Filmin tek handikabı sonlarına doğru aynanın lanetinin bağlandığı yer olsa gerek. Son derece baştan savma ve gerçeklik payının en alt seviyeye indiği bu bölümleri, özellikle de doğaüstü varlıkla girişilen mücadeleyi sanki başka bir yönetmen çekmiş dedirtiyor. Tüm filmi götüren görsel efektler bile bu sahneleri kurtarmaya yetmiyor. Ancak hemen ardından gelen filmin adına yaraşır son derece estetik finali bu durumun imdadına yetişiyor.
Oyuncu seçimine de bakarsak Kiefer Sutherland'in çaresiz ve köşeye sıkışmış Ben Carson karakterinin hakkını fazlasıyla verdiğini görüyoruz. Ben Carson'un cesur eşi rolündeki Deja Vu'nun güzeli Paula Patton için ise yeni bir Latin yıldız doğuyor dersek sanırım abartmış olmayız. Ben'in kızkardeşi rolündeki Amy Smart'a gelince, filmde neden rol aldığını bile anlamış değilim.

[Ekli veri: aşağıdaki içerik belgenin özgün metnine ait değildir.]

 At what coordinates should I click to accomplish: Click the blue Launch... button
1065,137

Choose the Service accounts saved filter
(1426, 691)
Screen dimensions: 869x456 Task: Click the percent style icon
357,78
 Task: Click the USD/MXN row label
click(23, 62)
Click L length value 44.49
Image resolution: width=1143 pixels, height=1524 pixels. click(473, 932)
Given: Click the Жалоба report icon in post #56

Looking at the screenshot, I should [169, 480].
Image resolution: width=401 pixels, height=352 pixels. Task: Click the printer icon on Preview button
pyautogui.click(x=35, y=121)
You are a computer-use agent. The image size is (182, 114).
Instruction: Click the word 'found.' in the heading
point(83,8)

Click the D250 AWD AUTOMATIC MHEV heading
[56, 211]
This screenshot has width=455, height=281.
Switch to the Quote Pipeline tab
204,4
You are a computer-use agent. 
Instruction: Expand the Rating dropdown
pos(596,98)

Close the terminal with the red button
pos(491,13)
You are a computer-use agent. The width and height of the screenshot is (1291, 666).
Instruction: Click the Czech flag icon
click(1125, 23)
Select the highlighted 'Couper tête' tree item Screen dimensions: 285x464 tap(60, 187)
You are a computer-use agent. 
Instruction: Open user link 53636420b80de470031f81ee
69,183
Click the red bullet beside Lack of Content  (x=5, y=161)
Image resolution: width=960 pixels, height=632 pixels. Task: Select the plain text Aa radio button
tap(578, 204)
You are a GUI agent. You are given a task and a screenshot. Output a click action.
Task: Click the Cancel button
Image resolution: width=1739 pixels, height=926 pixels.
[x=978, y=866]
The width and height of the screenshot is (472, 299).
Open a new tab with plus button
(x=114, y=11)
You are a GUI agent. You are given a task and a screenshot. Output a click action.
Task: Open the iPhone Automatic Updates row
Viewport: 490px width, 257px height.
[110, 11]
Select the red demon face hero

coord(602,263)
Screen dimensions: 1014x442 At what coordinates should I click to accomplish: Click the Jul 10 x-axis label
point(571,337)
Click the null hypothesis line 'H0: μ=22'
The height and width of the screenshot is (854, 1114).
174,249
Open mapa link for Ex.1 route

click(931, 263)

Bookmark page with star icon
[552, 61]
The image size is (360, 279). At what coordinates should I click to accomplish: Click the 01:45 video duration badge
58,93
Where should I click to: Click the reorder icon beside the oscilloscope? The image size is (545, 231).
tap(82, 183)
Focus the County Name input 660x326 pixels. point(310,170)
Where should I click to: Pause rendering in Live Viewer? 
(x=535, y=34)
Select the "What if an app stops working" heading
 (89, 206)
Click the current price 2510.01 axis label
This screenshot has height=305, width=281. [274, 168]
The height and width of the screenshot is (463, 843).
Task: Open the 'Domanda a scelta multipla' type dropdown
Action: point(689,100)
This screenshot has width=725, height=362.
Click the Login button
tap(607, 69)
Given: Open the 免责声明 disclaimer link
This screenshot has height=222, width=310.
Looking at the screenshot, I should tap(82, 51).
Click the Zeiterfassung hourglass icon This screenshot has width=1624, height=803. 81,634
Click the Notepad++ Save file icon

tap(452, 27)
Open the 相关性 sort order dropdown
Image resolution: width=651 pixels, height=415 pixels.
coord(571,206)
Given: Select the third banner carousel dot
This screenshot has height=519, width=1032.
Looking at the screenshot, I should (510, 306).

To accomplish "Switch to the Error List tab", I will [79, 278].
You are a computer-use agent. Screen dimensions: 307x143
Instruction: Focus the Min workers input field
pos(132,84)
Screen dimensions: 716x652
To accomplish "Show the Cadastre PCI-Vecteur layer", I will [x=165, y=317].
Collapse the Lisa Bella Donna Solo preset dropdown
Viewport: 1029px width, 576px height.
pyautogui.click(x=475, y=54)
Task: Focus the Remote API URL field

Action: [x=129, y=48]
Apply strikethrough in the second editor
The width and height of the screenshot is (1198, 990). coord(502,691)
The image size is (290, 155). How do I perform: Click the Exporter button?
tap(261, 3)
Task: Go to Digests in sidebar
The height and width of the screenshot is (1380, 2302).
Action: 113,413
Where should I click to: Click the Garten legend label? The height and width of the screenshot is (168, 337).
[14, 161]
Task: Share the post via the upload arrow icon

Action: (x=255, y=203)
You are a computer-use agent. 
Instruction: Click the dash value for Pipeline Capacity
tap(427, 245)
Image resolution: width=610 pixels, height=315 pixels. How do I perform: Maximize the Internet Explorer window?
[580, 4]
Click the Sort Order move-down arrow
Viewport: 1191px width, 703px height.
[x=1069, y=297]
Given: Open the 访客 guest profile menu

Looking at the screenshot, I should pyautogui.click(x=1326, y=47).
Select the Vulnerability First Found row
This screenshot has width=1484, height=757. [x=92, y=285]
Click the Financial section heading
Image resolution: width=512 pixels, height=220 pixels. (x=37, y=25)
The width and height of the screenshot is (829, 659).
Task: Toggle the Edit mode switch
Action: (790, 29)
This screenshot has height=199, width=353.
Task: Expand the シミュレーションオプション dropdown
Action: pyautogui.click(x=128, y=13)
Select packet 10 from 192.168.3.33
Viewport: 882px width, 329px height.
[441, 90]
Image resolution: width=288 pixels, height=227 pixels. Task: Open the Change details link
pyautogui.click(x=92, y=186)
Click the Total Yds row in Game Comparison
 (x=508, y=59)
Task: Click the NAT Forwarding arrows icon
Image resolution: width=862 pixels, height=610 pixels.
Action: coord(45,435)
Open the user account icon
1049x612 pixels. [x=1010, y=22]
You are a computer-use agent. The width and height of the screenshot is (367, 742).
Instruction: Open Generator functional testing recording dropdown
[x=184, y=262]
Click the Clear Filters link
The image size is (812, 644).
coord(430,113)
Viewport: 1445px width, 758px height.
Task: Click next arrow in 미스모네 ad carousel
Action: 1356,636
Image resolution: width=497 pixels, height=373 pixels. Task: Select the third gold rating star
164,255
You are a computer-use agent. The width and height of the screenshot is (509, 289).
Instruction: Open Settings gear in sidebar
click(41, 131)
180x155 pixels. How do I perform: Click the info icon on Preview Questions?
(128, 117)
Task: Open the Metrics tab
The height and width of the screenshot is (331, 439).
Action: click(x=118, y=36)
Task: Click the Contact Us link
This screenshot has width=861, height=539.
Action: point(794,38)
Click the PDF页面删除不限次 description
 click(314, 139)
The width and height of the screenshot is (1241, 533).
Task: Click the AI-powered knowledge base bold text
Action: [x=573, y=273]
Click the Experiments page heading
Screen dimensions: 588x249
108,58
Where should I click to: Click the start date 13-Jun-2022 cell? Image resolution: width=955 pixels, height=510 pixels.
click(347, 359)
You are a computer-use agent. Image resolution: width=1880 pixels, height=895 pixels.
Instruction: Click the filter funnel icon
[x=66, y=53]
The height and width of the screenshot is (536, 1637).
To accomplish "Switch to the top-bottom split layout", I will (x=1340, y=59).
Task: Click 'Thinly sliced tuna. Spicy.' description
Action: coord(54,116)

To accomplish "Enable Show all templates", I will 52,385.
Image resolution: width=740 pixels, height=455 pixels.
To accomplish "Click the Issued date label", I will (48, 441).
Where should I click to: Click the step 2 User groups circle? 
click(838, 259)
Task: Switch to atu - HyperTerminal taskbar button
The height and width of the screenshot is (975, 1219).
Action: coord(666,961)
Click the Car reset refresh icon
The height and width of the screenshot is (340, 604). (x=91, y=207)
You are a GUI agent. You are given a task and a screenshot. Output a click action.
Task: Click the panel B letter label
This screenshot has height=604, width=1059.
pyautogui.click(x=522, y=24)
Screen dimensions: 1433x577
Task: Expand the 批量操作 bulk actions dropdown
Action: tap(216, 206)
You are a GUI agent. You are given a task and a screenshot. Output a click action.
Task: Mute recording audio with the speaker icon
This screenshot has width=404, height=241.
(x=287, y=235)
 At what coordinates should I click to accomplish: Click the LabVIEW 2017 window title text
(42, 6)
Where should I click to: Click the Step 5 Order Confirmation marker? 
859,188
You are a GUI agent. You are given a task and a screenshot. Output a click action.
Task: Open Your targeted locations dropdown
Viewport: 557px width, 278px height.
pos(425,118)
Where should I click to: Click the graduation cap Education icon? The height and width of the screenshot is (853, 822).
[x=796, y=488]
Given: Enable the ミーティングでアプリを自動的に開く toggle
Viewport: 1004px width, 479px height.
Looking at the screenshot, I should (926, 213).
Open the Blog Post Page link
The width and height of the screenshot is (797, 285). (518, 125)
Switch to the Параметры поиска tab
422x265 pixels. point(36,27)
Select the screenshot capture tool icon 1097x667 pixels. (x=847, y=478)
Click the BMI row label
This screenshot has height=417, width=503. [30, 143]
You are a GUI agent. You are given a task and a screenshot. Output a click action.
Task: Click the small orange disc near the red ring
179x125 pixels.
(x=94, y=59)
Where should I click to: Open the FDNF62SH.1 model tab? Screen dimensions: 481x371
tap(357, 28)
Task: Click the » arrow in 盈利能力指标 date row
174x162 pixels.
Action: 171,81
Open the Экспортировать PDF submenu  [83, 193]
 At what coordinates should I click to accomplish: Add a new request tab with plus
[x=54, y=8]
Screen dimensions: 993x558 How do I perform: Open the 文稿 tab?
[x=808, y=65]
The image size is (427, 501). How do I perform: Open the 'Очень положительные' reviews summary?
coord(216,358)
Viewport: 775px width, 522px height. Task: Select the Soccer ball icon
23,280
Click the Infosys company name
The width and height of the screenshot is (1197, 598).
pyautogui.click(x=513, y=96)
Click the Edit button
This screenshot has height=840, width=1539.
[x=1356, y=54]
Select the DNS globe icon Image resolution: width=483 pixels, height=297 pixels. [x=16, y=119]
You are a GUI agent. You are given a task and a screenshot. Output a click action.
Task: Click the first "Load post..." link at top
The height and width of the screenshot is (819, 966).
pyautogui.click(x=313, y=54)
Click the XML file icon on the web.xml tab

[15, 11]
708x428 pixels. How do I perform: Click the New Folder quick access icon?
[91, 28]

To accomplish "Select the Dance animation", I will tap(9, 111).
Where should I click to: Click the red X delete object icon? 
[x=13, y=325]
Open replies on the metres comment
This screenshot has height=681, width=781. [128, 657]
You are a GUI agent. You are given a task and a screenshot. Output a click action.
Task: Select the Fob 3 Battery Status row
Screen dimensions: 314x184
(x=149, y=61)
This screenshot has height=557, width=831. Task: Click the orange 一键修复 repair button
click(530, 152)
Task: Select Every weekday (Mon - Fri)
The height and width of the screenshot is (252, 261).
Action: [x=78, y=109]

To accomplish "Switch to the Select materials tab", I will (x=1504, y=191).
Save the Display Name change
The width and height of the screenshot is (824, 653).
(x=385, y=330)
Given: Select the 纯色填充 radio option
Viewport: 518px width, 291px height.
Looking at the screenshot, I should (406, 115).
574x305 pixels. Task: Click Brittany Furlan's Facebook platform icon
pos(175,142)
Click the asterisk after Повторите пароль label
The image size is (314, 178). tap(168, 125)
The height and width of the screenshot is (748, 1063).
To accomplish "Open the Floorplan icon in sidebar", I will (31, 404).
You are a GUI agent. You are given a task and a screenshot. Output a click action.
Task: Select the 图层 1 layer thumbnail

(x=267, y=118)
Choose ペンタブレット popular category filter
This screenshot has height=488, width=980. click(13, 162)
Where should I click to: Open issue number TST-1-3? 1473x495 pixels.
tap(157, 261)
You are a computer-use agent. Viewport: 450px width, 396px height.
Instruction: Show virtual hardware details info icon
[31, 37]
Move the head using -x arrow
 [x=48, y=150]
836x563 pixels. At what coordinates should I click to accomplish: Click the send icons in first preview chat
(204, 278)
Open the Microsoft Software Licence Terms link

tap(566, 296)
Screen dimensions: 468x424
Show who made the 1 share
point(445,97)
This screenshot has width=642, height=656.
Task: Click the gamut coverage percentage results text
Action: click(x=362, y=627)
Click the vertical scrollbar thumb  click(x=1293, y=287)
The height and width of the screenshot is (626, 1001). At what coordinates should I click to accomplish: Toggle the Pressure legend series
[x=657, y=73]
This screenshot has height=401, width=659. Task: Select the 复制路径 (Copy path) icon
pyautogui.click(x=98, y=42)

Sonuç olarak; kötü bir yönetmenin elinde klişe bir korku filminden öteye gidemeyecek olan film, Alexandre Aja'nın bu türe olan maharetli bakış açısıyla kendine özgü bir tarz kazanmış. Uzun bir süre sizleri aynalara küstüreceğinden emin olduğum film, türünün hayranlarını da kesinlikle tatmin edecektir.